## PROBLEM TO WORK ON
Look for the word "Allow" in the entries and copy each line where it appears.

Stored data
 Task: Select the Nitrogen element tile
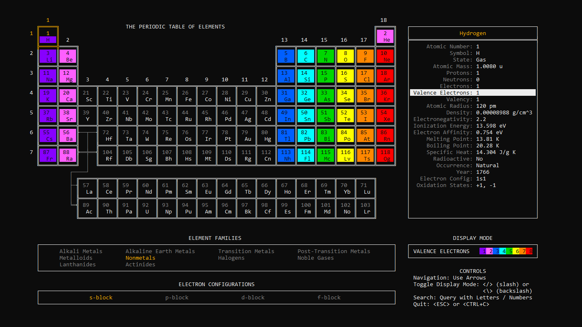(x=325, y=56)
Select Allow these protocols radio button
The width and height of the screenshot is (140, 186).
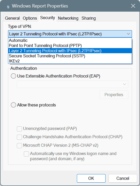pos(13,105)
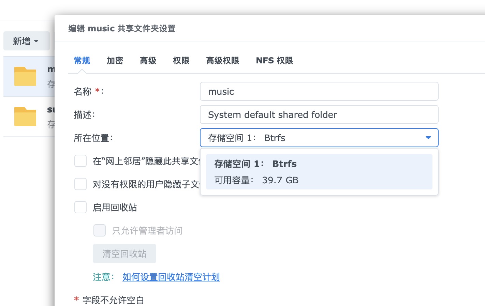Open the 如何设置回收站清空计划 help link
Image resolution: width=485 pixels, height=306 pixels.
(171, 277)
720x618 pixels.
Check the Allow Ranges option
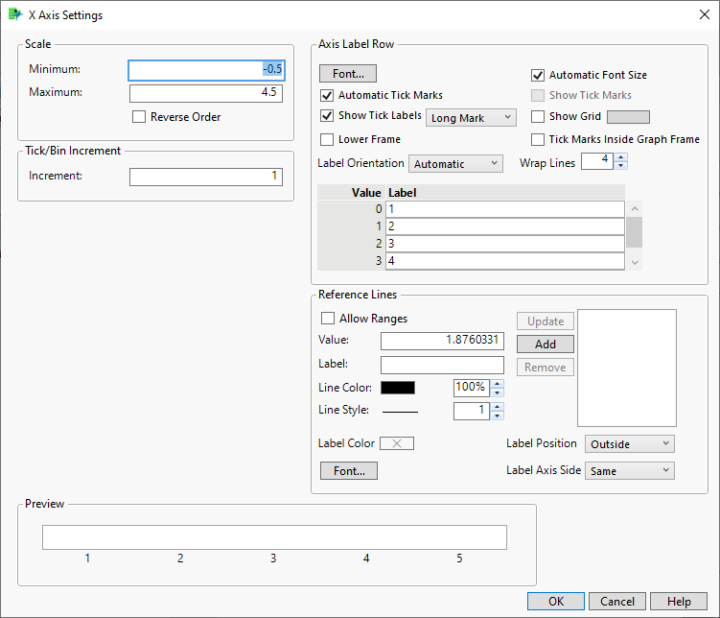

## ANSWER SECTION
Select Allow these protocols radio button
Check the Allow Ranges option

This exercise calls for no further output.